## Instructions to follow
Return the following lines and nothing else: the one holding "Where should I" and all those after it in the records below, unchanged, minus any pictures.

——————————

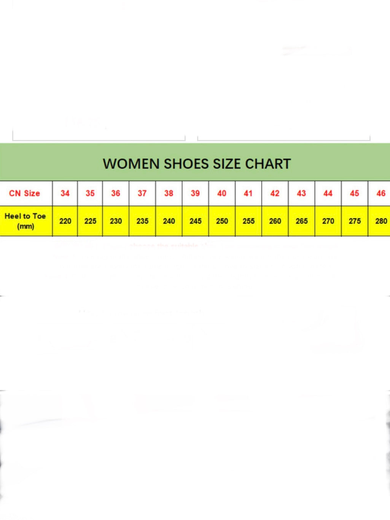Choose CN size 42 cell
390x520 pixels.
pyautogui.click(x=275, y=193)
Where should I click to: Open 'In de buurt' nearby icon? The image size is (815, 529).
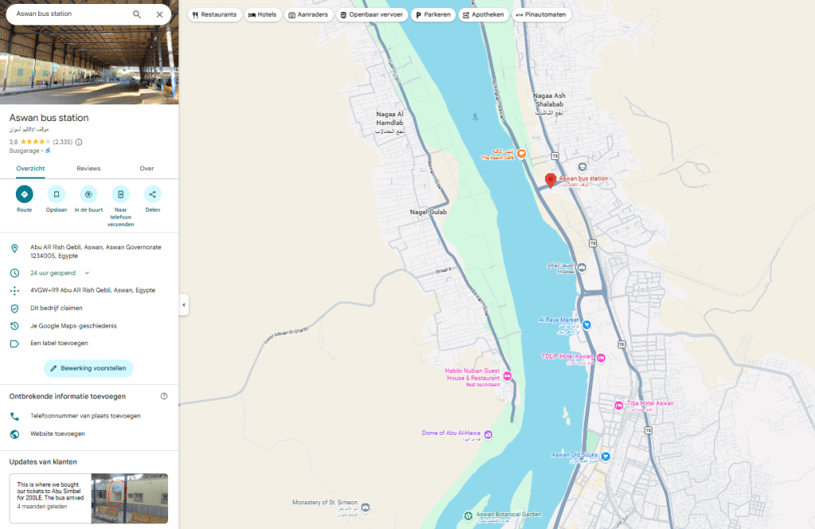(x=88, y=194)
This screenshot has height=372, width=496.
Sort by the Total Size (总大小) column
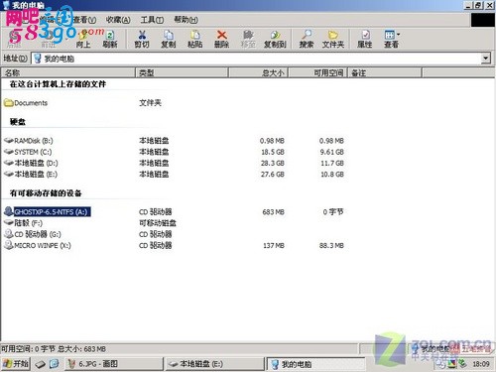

——————————

## Result
Where should I click to: Open 'In de buurt' nearby icon? The image size is (815, 529).
(x=88, y=194)
This screenshot has height=372, width=496.
Sort by the Total Size (总大小) column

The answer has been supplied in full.